TASK TO CARRY OUT: Only the lines from the one with "The width and height of the screenshot is (925, 584)." through the final line below belong in the answer, copied exactly and without pictures.

Items from a data source:

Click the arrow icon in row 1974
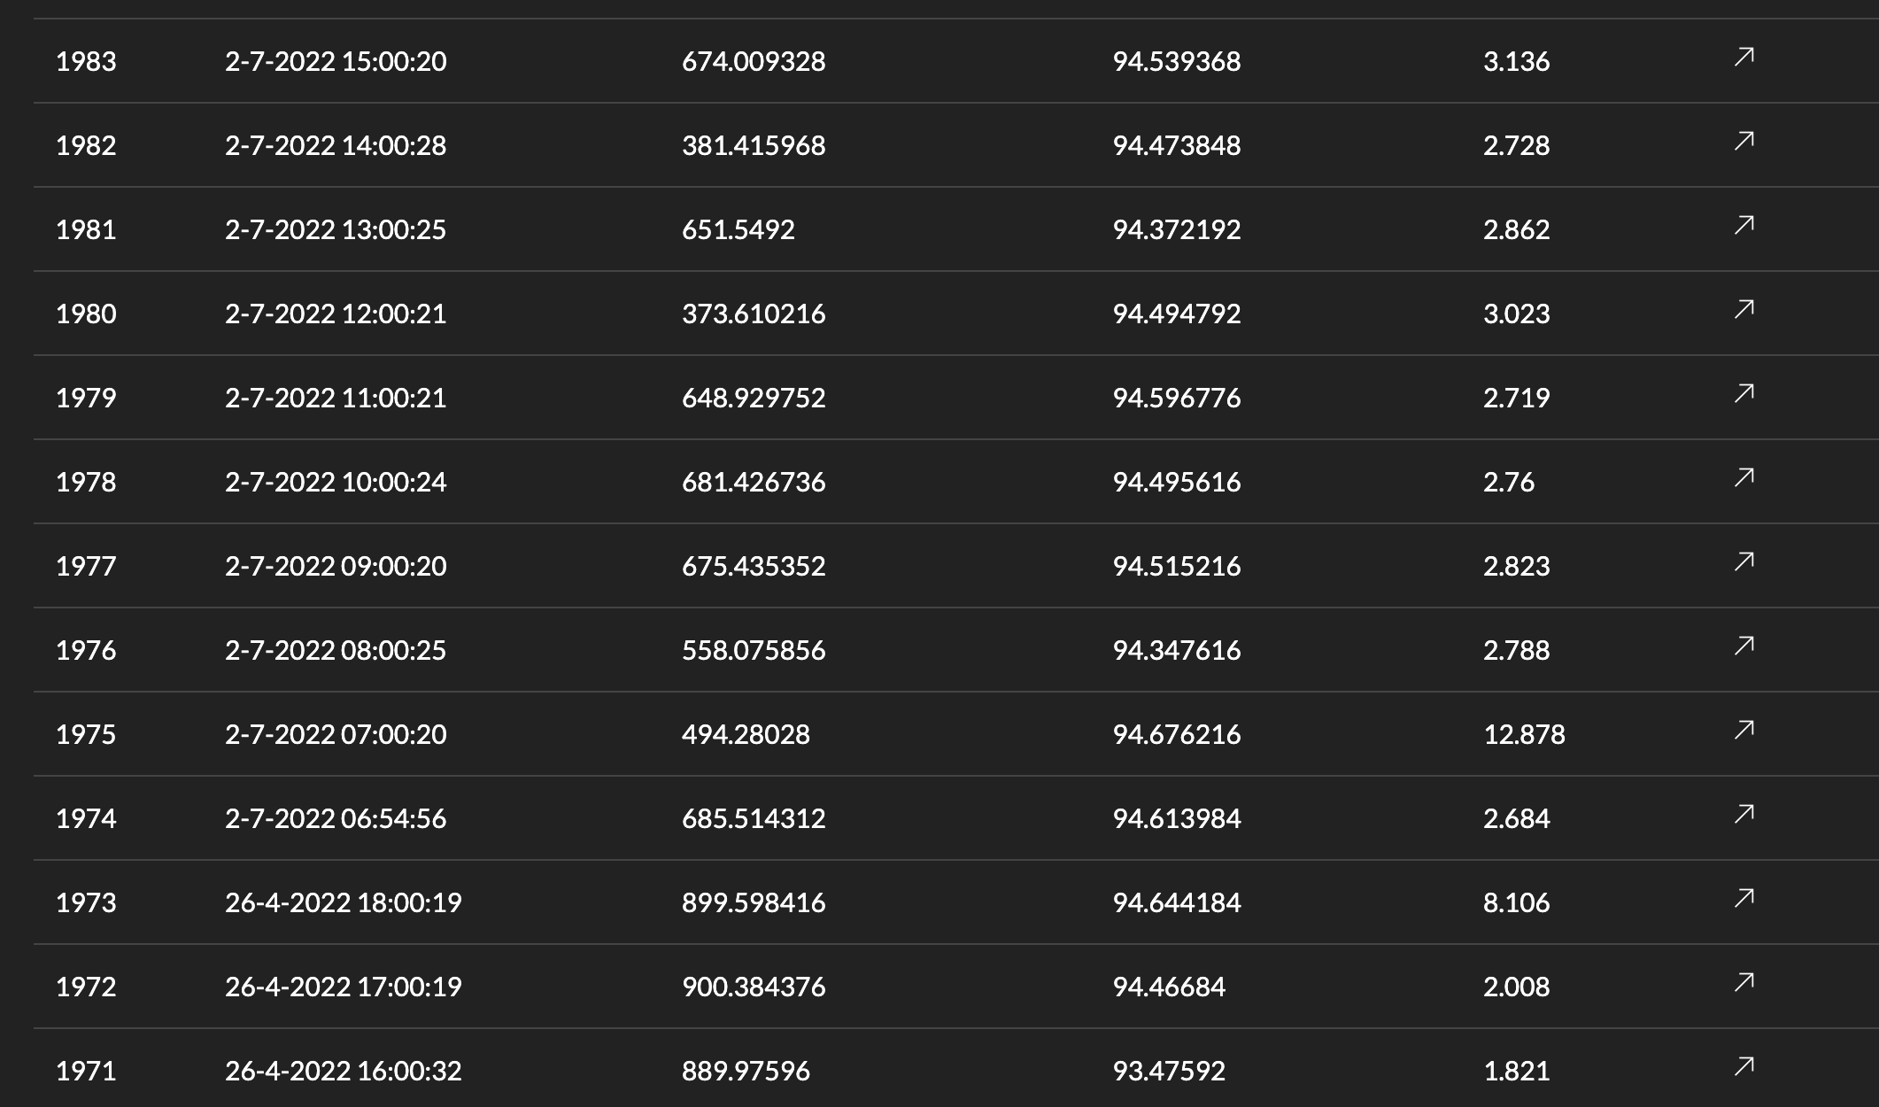Image resolution: width=1879 pixels, height=1107 pixels. click(1744, 816)
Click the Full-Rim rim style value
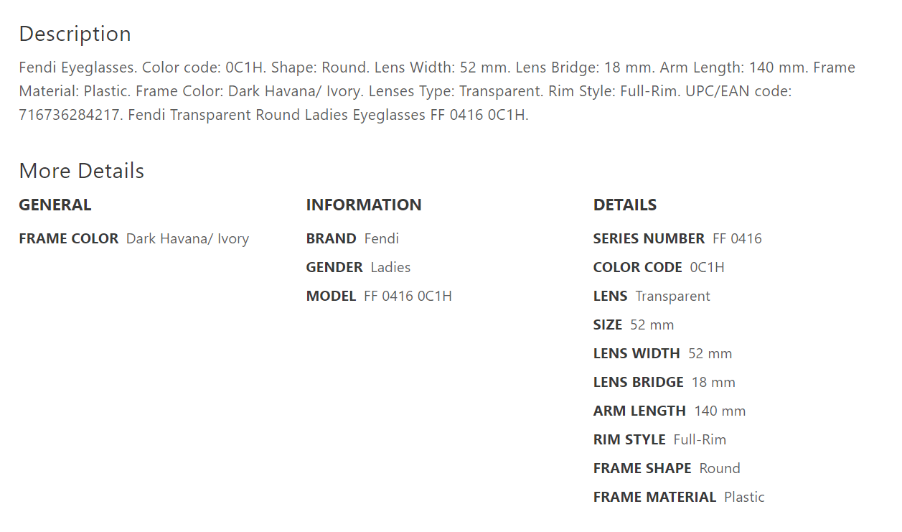 pos(700,440)
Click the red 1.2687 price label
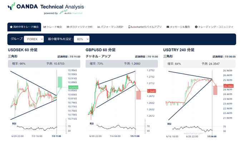This screenshot has height=141, width=243. (152, 91)
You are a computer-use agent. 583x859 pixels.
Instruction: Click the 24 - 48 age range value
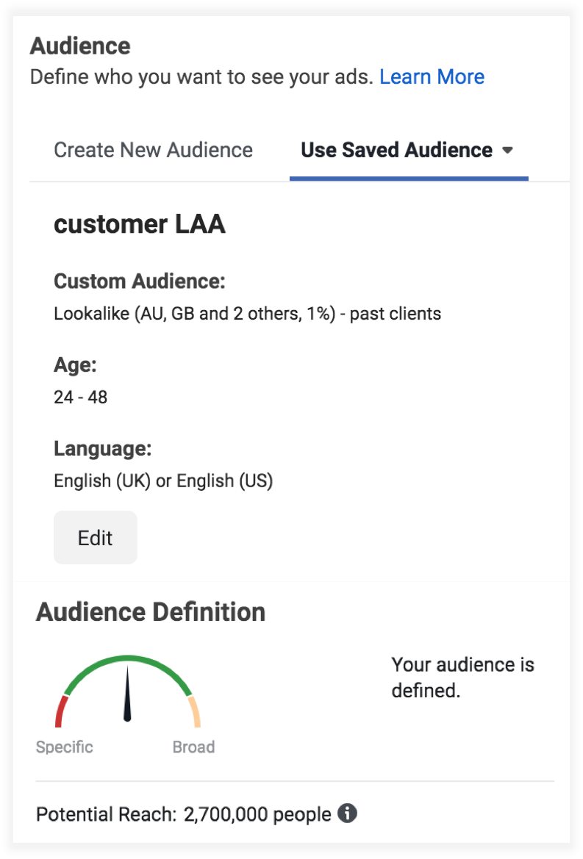pyautogui.click(x=80, y=398)
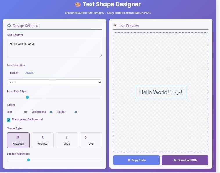Disable the Transparent Background checkbox
The height and width of the screenshot is (173, 220).
9,120
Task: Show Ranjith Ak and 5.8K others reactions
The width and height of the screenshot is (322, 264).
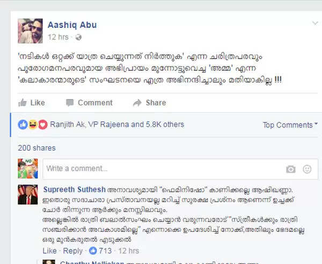Action: [117, 125]
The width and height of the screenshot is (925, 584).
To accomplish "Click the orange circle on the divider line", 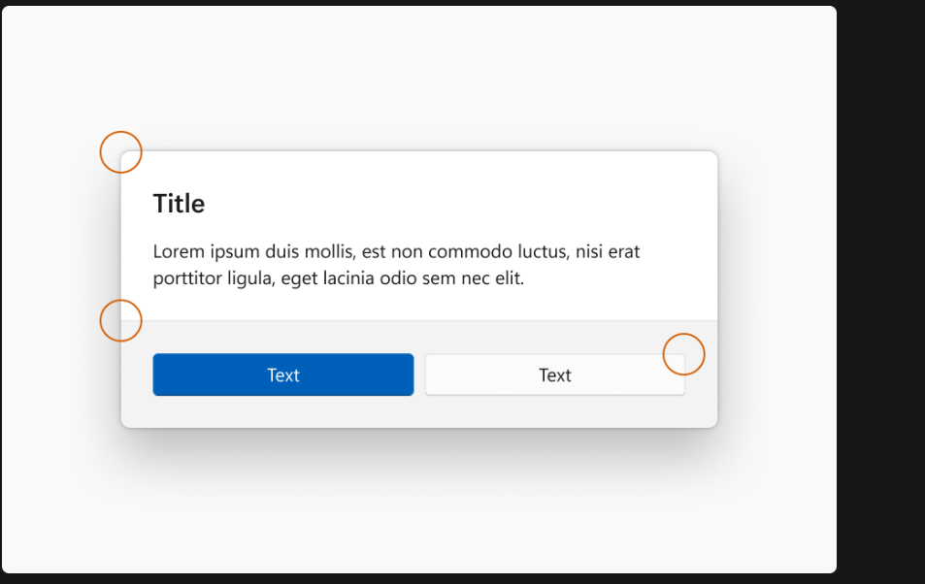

TASK RESPONSE:
The width and height of the screenshot is (925, 584).
To accomplish "Click the orange circle on the divider line", 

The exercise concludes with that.